### What to work on
All that should be output is the block of lines below from the line with "Click info icon next to 9:00pm" to the line with "Given: Click the green", both included, exactly as written.

- - - - -

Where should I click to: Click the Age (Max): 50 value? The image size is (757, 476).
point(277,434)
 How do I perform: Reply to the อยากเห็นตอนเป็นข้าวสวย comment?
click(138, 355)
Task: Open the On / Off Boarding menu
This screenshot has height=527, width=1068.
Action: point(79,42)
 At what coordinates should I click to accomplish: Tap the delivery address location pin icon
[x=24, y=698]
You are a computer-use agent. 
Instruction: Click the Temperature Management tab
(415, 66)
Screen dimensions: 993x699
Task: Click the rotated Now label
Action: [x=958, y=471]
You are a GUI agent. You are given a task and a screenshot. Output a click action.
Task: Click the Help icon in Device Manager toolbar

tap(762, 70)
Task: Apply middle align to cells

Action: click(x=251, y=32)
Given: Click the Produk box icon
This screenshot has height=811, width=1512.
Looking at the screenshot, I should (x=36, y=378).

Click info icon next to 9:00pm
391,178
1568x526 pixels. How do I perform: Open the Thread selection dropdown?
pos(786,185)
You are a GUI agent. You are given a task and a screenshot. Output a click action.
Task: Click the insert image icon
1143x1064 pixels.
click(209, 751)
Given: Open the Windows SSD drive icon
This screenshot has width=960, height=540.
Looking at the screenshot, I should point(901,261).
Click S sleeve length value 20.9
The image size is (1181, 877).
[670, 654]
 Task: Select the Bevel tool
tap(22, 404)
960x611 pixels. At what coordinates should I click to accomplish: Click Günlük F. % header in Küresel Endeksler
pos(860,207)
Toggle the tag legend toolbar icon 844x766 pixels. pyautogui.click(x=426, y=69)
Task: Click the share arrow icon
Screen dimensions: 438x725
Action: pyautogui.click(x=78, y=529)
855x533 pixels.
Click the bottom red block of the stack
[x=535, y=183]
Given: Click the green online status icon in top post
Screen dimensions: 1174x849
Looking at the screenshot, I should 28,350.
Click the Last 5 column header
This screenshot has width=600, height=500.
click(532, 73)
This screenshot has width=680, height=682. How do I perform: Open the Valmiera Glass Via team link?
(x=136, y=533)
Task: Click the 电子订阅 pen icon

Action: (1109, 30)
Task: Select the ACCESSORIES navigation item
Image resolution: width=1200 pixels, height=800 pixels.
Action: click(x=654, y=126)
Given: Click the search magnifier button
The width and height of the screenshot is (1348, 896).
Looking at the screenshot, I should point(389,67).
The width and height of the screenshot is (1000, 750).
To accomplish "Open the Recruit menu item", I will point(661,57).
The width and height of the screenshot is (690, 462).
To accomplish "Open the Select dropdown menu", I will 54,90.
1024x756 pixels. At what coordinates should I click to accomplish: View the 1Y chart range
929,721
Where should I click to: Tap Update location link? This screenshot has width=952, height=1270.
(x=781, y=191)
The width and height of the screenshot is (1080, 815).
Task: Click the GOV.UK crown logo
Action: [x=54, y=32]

- - - - -

### Response to the exercise
Click info icon next to 9:00pm
391,178
1568x526 pixels. How do I perform: Open the Thread selection dropdown?
pos(786,185)
You are a GUI agent. You are given a task and a screenshot. Output a click action.
Task: Click the insert image icon
1143x1064 pixels.
click(209, 751)
Given: Open the Windows SSD drive icon
This screenshot has width=960, height=540.
Looking at the screenshot, I should point(901,261).
Click S sleeve length value 20.9
The image size is (1181, 877).
[670, 654]
 Task: Select the Bevel tool
tap(22, 404)
960x611 pixels. At what coordinates should I click to accomplish: Click Günlük F. % header in Küresel Endeksler
pos(860,207)
Toggle the tag legend toolbar icon 844x766 pixels. pyautogui.click(x=426, y=69)
Task: Click the share arrow icon
Screen dimensions: 438x725
Action: pyautogui.click(x=78, y=529)
855x533 pixels.
Click the bottom red block of the stack
[x=535, y=183]
Given: Click the green online status icon in top post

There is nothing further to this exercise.